USB Micro-B Connector: FAIL

While setting up a Raspberry Pi camera, I had occasion to pull out its USB power cable, whereupon grabbing the camera while unscrewing it from the tripod felt unusually sharp:

Micro-B USB - RPi jack
Micro-B USB – RPi jack

It seems the wall wart’s USB Micro-B connector pulled apart:

Micro-B USB connector - disembowled
Micro-B USB connector – disembowled

Somewhat to my surprise, it was a CanaKit 5 V 2.5 A wall wart, definitely not the cheapest piece of junk ever made by the hand of man. On the other paw, it’s been around for quite a while, so …

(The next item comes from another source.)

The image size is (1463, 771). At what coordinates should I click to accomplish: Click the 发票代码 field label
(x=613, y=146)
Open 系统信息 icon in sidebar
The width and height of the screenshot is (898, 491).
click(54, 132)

Even I will agree that’s not a repairable failure, so I planned to splice in a Micro-B connector from a volunteer chosen from the Box o’ USB Micro-B Cables:

Micro-B USB connector - tiny wires
Micro-B USB connector – tiny wires

Nice color code in there, eh?

Each of those conductors appears to be made up of nine springy copper-colored 0.06 mm strands, somewhat smaller than 40 AWG: not what you want on the business end of a 2.5 A wall wart. I had previously measured the cable’s overall resistance with a surprisingly useful Treedix USB Cable Tester and it was on the very high end of the charge-only cable collection.

So I soldered a female USB-A breakout from the Drawer o’ USB Breakouts to the wall wart’s wires, snapped a 3D printed case around it, got a good (0.26 Ω) A-to-Micro-B cable from the Box o’ USB Adapters, and moved on.

Ya gotta have stuff, but that was absurd.